Lines of data
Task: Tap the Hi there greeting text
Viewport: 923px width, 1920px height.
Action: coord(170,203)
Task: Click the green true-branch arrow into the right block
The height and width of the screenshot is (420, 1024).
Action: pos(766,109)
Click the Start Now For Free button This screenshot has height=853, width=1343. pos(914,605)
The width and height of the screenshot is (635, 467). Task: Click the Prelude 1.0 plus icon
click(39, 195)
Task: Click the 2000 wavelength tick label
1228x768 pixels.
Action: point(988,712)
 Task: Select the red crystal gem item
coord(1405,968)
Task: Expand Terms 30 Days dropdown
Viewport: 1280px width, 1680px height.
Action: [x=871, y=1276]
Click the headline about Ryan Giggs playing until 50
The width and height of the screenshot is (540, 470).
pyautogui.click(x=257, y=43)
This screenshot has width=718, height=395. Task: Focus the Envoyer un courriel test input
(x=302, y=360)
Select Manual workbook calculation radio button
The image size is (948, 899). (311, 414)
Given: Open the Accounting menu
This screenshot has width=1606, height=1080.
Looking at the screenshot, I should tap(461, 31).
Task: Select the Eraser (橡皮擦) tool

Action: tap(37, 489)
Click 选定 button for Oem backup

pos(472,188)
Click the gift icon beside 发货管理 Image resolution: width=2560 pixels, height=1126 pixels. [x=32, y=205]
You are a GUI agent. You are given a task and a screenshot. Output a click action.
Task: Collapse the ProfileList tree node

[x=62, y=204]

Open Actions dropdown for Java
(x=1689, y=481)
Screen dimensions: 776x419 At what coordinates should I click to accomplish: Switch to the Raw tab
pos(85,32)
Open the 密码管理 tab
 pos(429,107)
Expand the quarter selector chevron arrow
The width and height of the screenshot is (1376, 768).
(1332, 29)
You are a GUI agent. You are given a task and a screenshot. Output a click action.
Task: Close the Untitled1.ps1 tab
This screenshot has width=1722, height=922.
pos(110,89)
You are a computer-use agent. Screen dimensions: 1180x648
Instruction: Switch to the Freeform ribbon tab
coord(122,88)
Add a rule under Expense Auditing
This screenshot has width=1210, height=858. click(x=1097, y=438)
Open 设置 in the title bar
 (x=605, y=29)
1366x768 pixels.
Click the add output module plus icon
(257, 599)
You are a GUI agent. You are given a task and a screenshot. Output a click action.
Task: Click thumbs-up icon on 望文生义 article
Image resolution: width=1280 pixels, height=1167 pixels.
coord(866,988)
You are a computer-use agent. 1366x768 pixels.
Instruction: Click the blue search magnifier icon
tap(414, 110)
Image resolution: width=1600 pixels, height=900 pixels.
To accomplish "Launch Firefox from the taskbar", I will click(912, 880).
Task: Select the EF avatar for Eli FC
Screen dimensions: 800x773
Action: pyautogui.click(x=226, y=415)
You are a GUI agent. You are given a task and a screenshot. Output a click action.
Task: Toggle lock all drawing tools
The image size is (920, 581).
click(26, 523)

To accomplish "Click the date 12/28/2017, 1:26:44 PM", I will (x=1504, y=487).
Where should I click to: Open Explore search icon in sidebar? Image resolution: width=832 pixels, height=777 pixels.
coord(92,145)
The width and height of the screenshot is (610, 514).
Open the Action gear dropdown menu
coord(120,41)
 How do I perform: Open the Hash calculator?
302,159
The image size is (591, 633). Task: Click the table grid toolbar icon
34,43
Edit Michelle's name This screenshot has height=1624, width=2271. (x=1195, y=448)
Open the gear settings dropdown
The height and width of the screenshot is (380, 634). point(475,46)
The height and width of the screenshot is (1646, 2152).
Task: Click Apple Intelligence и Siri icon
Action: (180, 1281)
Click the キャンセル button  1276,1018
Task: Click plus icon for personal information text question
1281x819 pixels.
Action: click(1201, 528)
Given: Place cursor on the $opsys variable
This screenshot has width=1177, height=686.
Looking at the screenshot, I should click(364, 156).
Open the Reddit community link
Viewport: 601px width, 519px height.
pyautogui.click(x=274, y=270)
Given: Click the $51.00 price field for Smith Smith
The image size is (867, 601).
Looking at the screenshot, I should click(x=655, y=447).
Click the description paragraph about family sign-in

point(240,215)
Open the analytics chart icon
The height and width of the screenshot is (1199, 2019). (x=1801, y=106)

§ **What you have to do**:
Rewrite the lines of data above as a numbered list, omitting the blank lines.

§ **Answer to this task**:
1. Task: Tap the Hi there greeting text
2. Viewport: 923px width, 1920px height.
3. Action: coord(170,203)
4. Task: Click the green true-branch arrow into the right block
5. The height and width of the screenshot is (420, 1024).
6. Action: pos(766,109)
7. Click the Start Now For Free button This screenshot has height=853, width=1343. pos(914,605)
8. The width and height of the screenshot is (635, 467). Task: Click the Prelude 1.0 plus icon
9. click(39, 195)
10. Task: Click the 2000 wavelength tick label
11. 1228x768 pixels.
12. Action: point(988,712)
13.  Task: Select the red crystal gem item
14. coord(1405,968)
15. Task: Expand Terms 30 Days dropdown
16. Viewport: 1280px width, 1680px height.
17. Action: [x=871, y=1276]
18. Click the headline about Ryan Giggs playing until 50
19. The width and height of the screenshot is (540, 470).
20. pyautogui.click(x=257, y=43)
21. This screenshot has width=718, height=395. Task: Focus the Envoyer un courriel test input
22. (x=302, y=360)
23. Select Manual workbook calculation radio button
24. The image size is (948, 899). (311, 414)
25. Given: Open the Accounting menu
26. This screenshot has width=1606, height=1080.
27. Looking at the screenshot, I should tap(461, 31).
28. Task: Select the Eraser (橡皮擦) tool
29. Action: tap(37, 489)
30. Click 选定 button for Oem backup
31. pos(472,188)
32. Click the gift icon beside 发货管理 Image resolution: width=2560 pixels, height=1126 pixels. [x=32, y=205]
33. You are a GUI agent. You are given a task and a screenshot. Output a click action.
34. Task: Collapse the ProfileList tree node
35. [x=62, y=204]
36. Open Actions dropdown for Java
37. (x=1689, y=481)
38. Screen dimensions: 776x419 At what coordinates should I click to accomplish: Switch to the Raw tab
39. pos(85,32)
40. Open the 密码管理 tab
41.  pos(429,107)
42. Expand the quarter selector chevron arrow
43. The width and height of the screenshot is (1376, 768).
44. (1332, 29)
45. You are a GUI agent. You are given a task and a screenshot. Output a click action.
46. Task: Close the Untitled1.ps1 tab
47. This screenshot has width=1722, height=922.
48. pos(110,89)
49. You are a computer-use agent. Screen dimensions: 1180x648
50. Instruction: Switch to the Freeform ribbon tab
51. coord(122,88)
52. Add a rule under Expense Auditing
53. This screenshot has width=1210, height=858. click(x=1097, y=438)
54. Open 设置 in the title bar
55.  (x=605, y=29)
56. 1366x768 pixels.
57. Click the add output module plus icon
58. (257, 599)
59. You are a GUI agent. You are given a task and a screenshot. Output a click action.
60. Task: Click thumbs-up icon on 望文生义 article
61. Image resolution: width=1280 pixels, height=1167 pixels.
62. coord(866,988)
63. You are a computer-use agent. 1366x768 pixels.
64. Instruction: Click the blue search magnifier icon
65. tap(414, 110)
66. Image resolution: width=1600 pixels, height=900 pixels.
67. To accomplish "Launch Firefox from the taskbar", I will click(912, 880).
68. Task: Select the EF avatar for Eli FC
69. Screen dimensions: 800x773
70. Action: pyautogui.click(x=226, y=415)
71. You are a GUI agent. You are given a task and a screenshot. Output a click action.
72. Task: Toggle lock all drawing tools
73. The image size is (920, 581).
74. click(26, 523)
75. To accomplish "Click the date 12/28/2017, 1:26:44 PM", I will (x=1504, y=487).
76. Where should I click to: Open Explore search icon in sidebar? Image resolution: width=832 pixels, height=777 pixels.
77. coord(92,145)
78. The width and height of the screenshot is (610, 514).
79. Open the Action gear dropdown menu
80. coord(120,41)
81.  How do I perform: Open the Hash calculator?
82. 302,159
83. The image size is (591, 633). Task: Click the table grid toolbar icon
84. 34,43
85. Edit Michelle's name This screenshot has height=1624, width=2271. (x=1195, y=448)
86. Open the gear settings dropdown
87. The height and width of the screenshot is (380, 634). point(475,46)
88. The height and width of the screenshot is (1646, 2152).
89. Task: Click Apple Intelligence и Siri icon
90. Action: (180, 1281)
91. Click the キャンセル button  1276,1018
92. Task: Click plus icon for personal information text question
93. 1281x819 pixels.
94. Action: click(1201, 528)
95. Given: Place cursor on the $opsys variable
96. This screenshot has width=1177, height=686.
97. Looking at the screenshot, I should click(364, 156).
98. Open the Reddit community link
99. Viewport: 601px width, 519px height.
100. pyautogui.click(x=274, y=270)
101. Given: Click the $51.00 price field for Smith Smith
102. The image size is (867, 601).
103. Looking at the screenshot, I should click(x=655, y=447).
104. Click the description paragraph about family sign-in
105. point(240,215)
106. Open the analytics chart icon
107. The height and width of the screenshot is (1199, 2019). (x=1801, y=106)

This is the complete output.